Notice that $push is available in $group stages but not in $project stage. This is because $group stages are designed to take a sequence of documents and accumulate values based on that stream of documents.
$project on the other hand, works with one document at a time. So, we can calculate an average on an array within an individual document inside a project stage. But doing something like this where one at a time, we're seeing documents and for every document, it passes through the group stage pushing on a new value, well that's something that the $project stage is just not designed to do.

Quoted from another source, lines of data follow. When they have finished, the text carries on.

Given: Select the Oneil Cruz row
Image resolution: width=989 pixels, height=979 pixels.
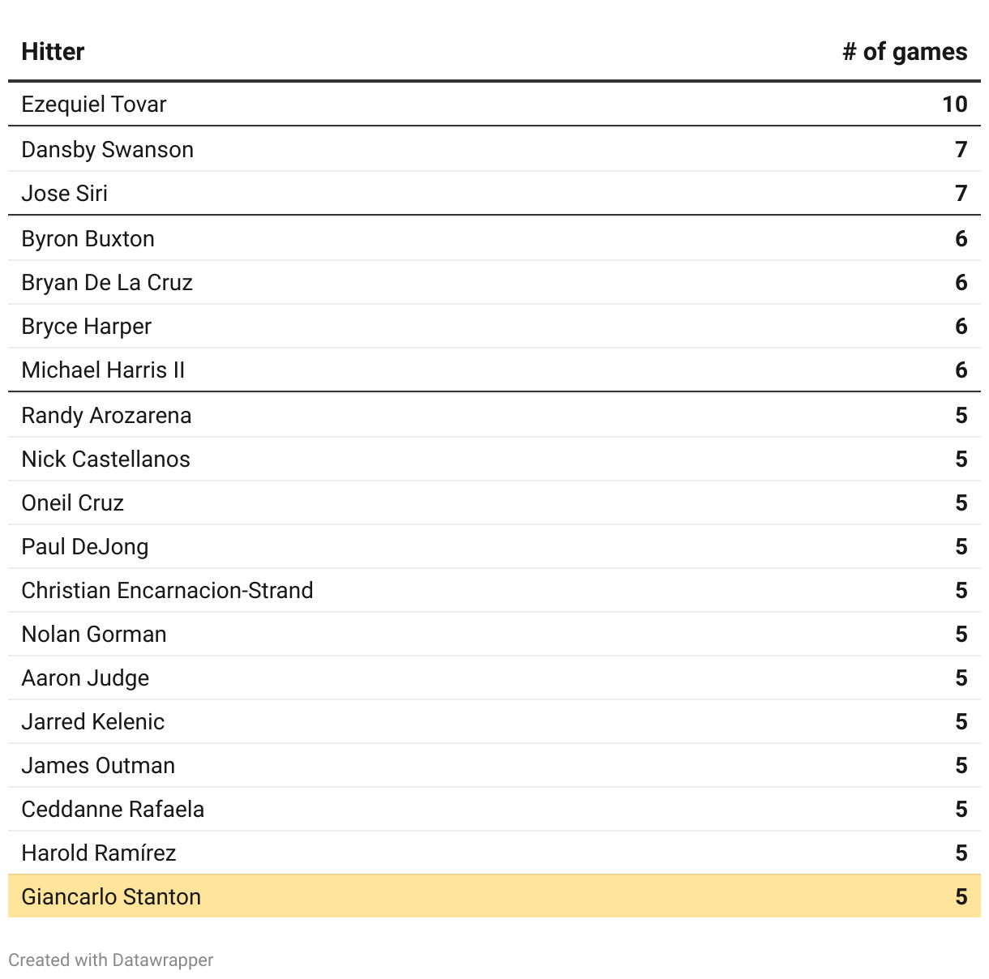Looking at the screenshot, I should point(495,502).
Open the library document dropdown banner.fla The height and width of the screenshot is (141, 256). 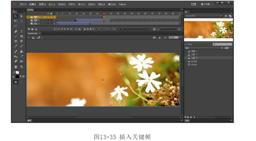click(204, 15)
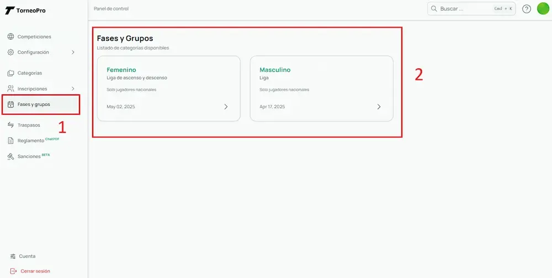Click the gear icon beside Configuración
This screenshot has height=278, width=552.
tap(11, 52)
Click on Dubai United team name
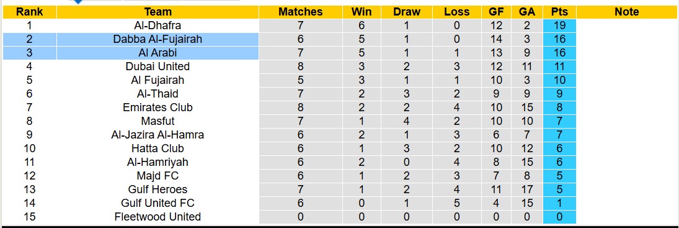 [158, 66]
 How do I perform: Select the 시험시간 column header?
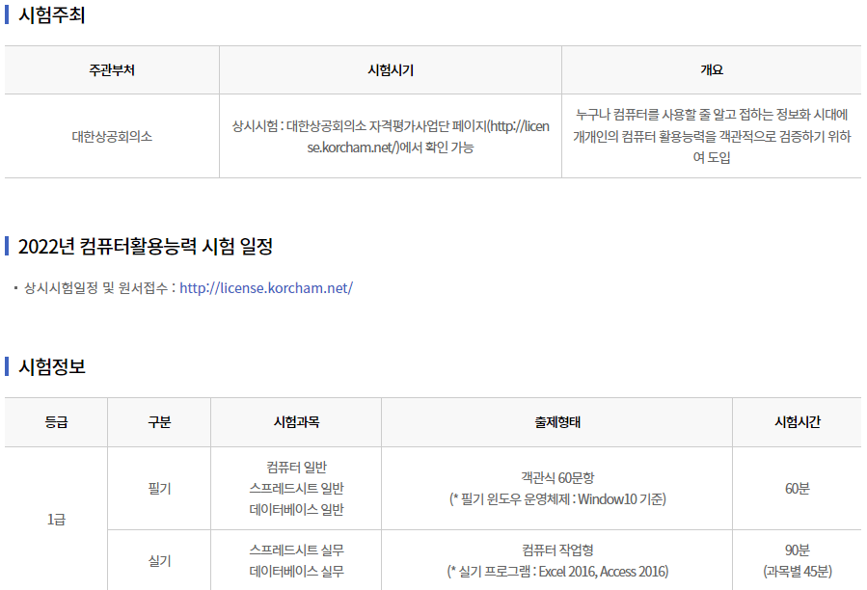(798, 422)

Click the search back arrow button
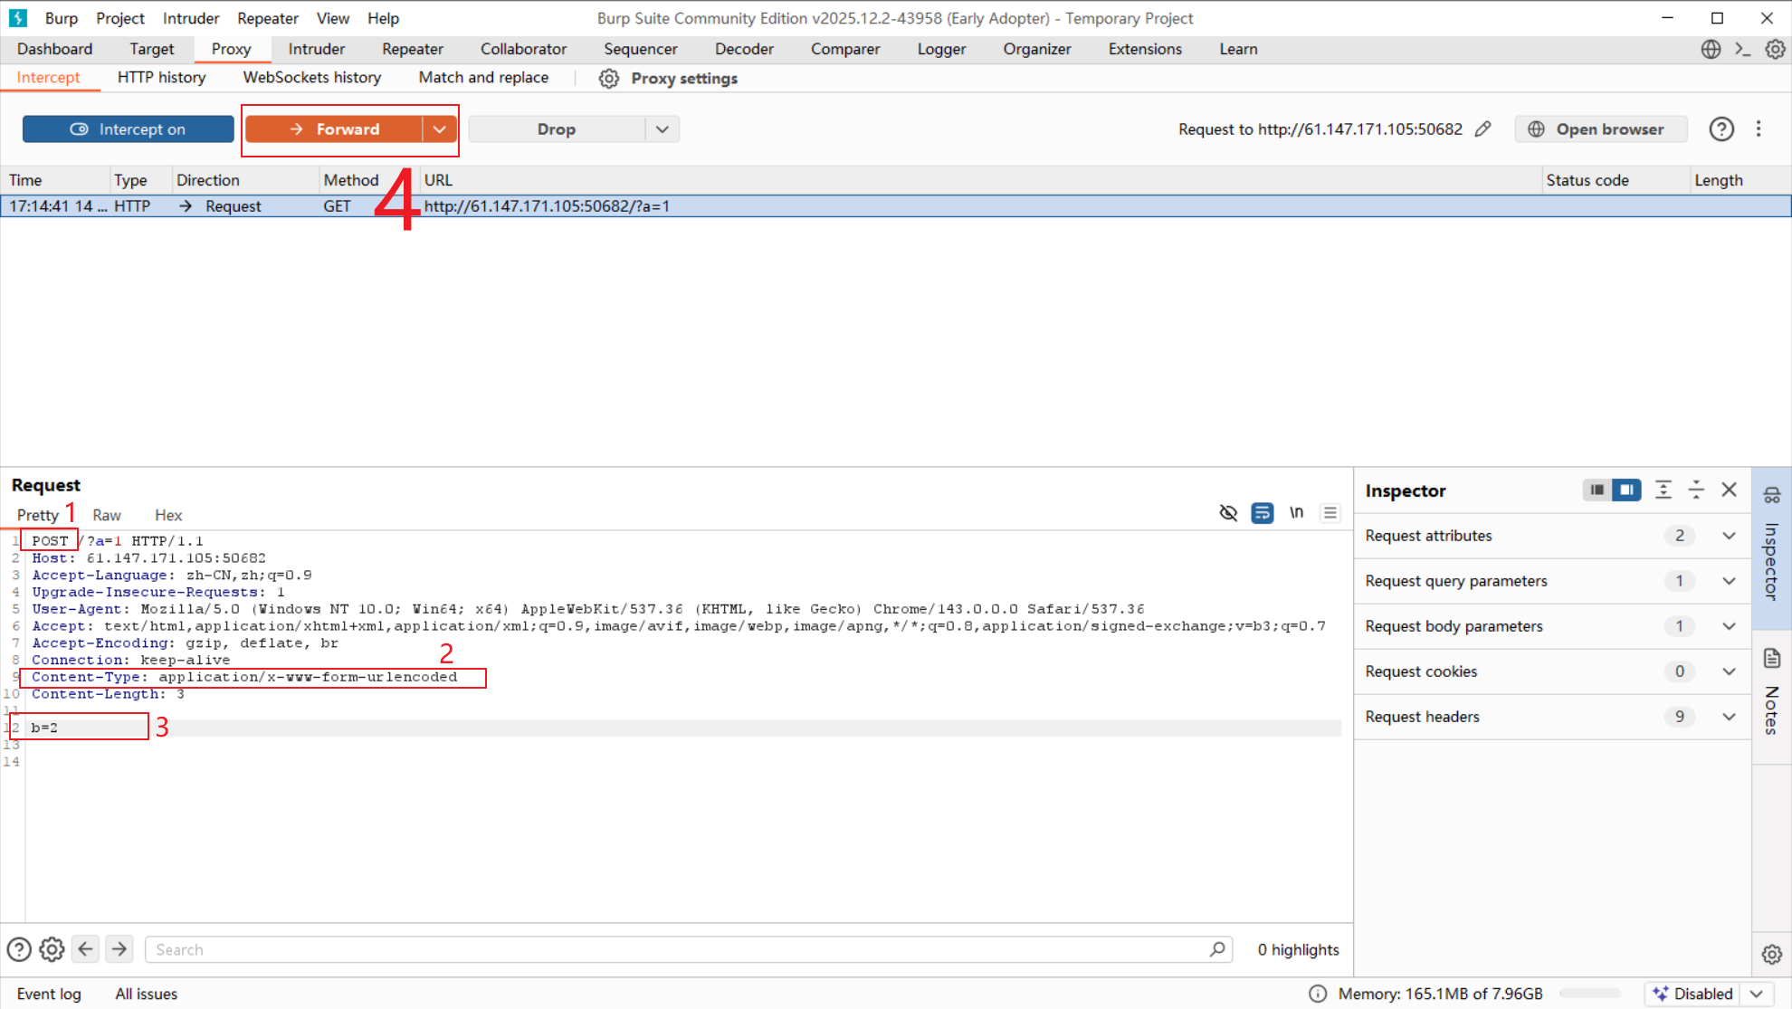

For that type of operation we want to use $group.
Let's take a look at another example:
db.companies.aggregate([{
$match: {
funding_rounds: {
$exists: true,
$ne: []
}
}
}, {
$unwind: "$funding_rounds"
}, {
$sort: {
"funding_rounds.funded_year": 1,
"funding_rounds.funded_month": 1,
"funding_rounds.funded_day": 1
}
}, {
$group: {
_id: {
company: "$name"
},
first_round: {
$first: "$funding_rounds"
},
last_round: {
$last: "$funding_rounds"
},
num_rounds: {
$sum: 1
},
total_raised: {
$sum: "$funding_rounds.raised_amount"
}
}
}, {
$project: {
_id: 0,
company: "$_id.company",
first_round: {
amount: "$first_round.raised_amount",
article: "$first_round.source_url",
year: "$first_round.funded_year"
},
last_round: {
amount: "$last_round.raised_amount",
article: "$last_round.source_url",
year: "$last_round.funded_year"
},
num_rounds: 1,
total_raised: 1,
}
}, {
$sort: {
total_raised: -1
}
}]).pretty()
In the $group stage, we're using $first and $last accumulators. Right, again we can see that as with $push - we can't use $first and $last in project stages. Because again, project stages are not designed to accumulate values based on multiple documents. Rather they're designed to reshape documents one at a time. Total number of rounds is calculated using the $sum operator. The value 1 simply counts the number of documents passed through that group together with each document that matches or is grouped under a given _id value. The project may seem complex, but it's just making the output pretty. It's just that it's including num_rounds and total_raised from the previous document.